Orpheus (March 1, 1950)

Orpheus
Orpheus (1950)
Directed by Jean Cocteau
André Paulvé Film / DisCina

Back in 2004, I visited the exhibit Jean Cocteau: Enfant terrible at the Montreal Museum of Fine Arts. It was a wonderful show, and introduced me to Cocteau’s drawings, none of which I’d seen before, and many of which were pornographic enough to be squirreled away in a special section of the exhibit with dim red lights and a warning to parents outside. The show also featured some original costumes from Cocteau’s masterpiece, La Belle et la Bête (Beauty and the Beast) (1946), which I’ve loved since I first saw it in high school.

The exhibit also introduced me to Cocteau’s hour-long film The Blood of a Poet (Le sang d’un poète) (1932). It’s a beautiful and surreal little work of art, with lots of in-camera special effects that Cocteau would use again in La Belle et la Bête and in Orpheus (Orphée) (1950), which is a follow-up of sorts to The Blood of a Poet. (Together with Cocteau’s 1959 film Testament of Orpheus, the three films comprise what is commonly referred to as “The Orphic Trilogy.”)

Jean Marais

Orpheus stars Cocteau’s longtime lover Jean Marais, and is loosely based on the ancient Greek myth of Orpheus, the musician who traveled to the underworld to save his wife, Eurydice.

Marais plays a poet named Orphée (the French version of the name “Orpheus”), who travels between different realms of reality — first against his will and later quite purposefully.
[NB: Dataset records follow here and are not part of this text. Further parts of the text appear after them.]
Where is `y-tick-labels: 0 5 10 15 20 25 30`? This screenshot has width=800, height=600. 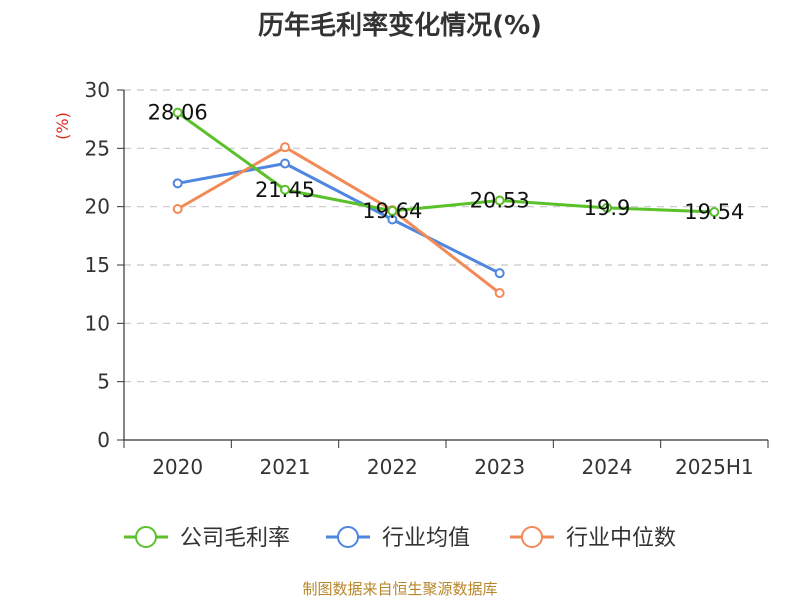
y-tick-labels: 0 5 10 15 20 25 30 is located at coordinates (98, 265).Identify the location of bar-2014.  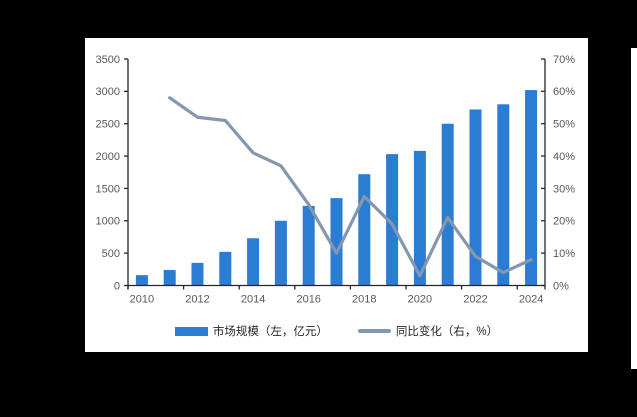
(254, 262).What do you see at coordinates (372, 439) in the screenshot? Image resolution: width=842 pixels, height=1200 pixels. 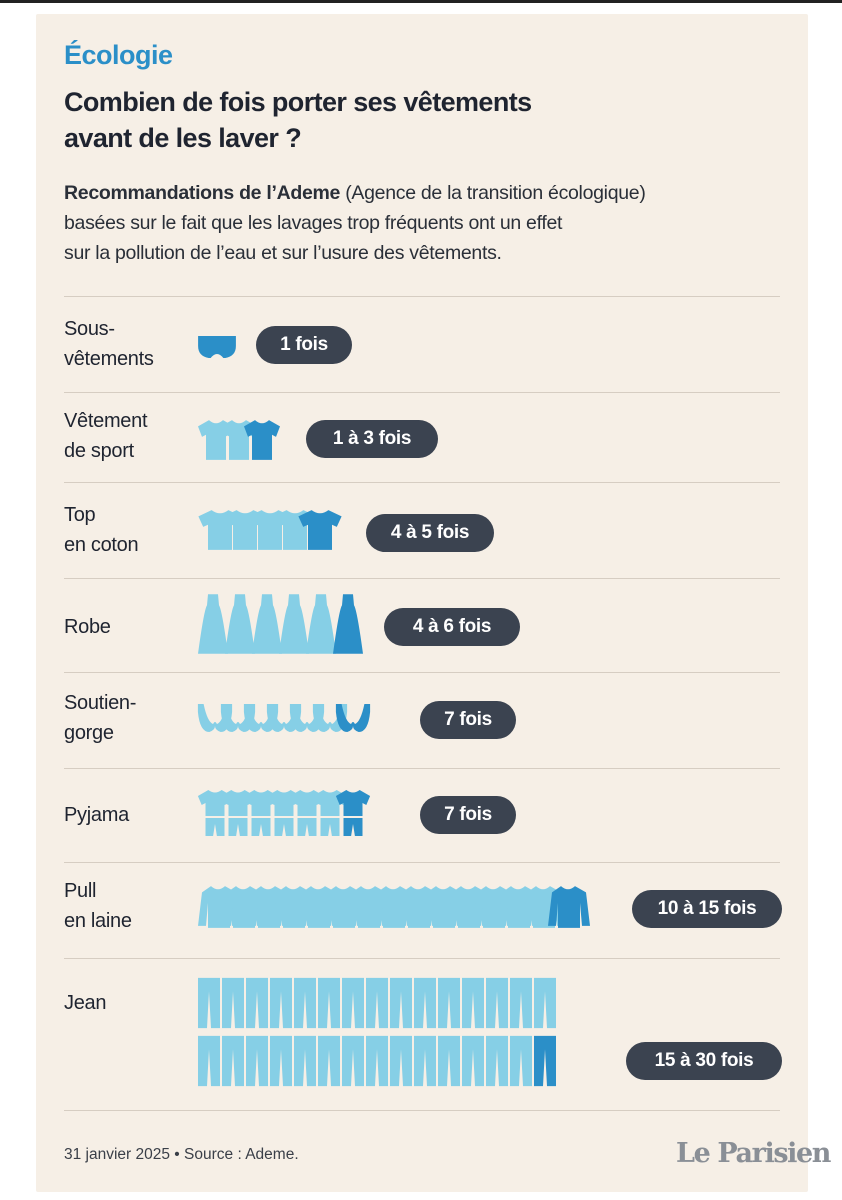 I see `value-badge: 1 à 3 fois` at bounding box center [372, 439].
As I said, Cocteau’s Orpheus is only loosely based on the myth of Orpheus. For Cocteau, that tale is just a jumping-off point for his visual poetry, and his musings on life, death, dreams, art, and love.
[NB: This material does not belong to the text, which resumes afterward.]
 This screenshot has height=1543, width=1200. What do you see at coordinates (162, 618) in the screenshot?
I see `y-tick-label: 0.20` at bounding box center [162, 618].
Orpheus is a beautiful film, but it’s also a very funny one. Cocteau’s arch, camp sensibility is fully on display here, and the most heartbreaking part of the original myth of Orpheus — the doom that awaits if he turns around and looks at his beloved when they exit the underworld — is played mostly for laughs in Cocteau’s Orpheus, and becomes just one more domestic annoyance that the great poet must deal with.

I loved Orpheus, although it’s definitely not a film for everyone. This is a movie in which Death takes the form of a beautiful woman (María Casares) who travels in a Rolls Royce and is attended by two motorcyclists whose leather get-ups look like something out of a Tom of Finland cartoon or a film by Kenneth Anger.

The Baron of Arizona (March 1, 1950)

The Baron of Arizona
The Baron of Arizona (1950)
Directed by Samuel Fuller
Lippert Pictures

Samuel Fuller didn’t suffer from sophomore slump when he directed his second picture, The Baron of Arizona. It’s every bit as good as his first film, I Shot Jesse James (1949), and boasts a great lead performance by Vincent Price and gorgeous black & white cinematography by James Wong Howe.

James Wong Howe is arguably the greatest cinematographer of black & white films of all time, and Fuller was lucky to get him at a low rate. The Baron of Arizona had a small budget and was shot in just 15 days, but it looks like an “A” picture. The cinematography is a big part of this, and Price’s pitch-perfect performance as a louche swindler is another.

Price plays James Addison Reavis, a real historical figure who attempted to defraud the U.S. government by forging land grants in order to take possession of more than 18,000 square miles of the central Arizona Territory and the western New Mexico Territory in the late 19th century.

Vincent Price is best known today as a horror icon, so many people forget that he wasn’t always associated with the horror genre. I always enjoy watching his early performances (and listening to him play “The Saint” on the radio), and the character he plays in The Baron of Arizona is perfectly suited to his talents.

Price was an actor who always seemed to be chuckling at a joke that none of the other actors in the film were privy to, and that quality works perfectly for the character he plays in The Baron of Arizona.

With just two films as a director under his belt, Samuel Fuller was already establishing himself as a filmmaker who could make entertaining, fast-moving, low-budget pictures that had hidden depths. Just like I Shot Jesse James, The Baron of Arizona uses the tropes of the western to turn an American myth on its head.

The Baron of Arizona takes the classic American idea of the “self-made man” and draws it out to its most audacious and unethical conclusion.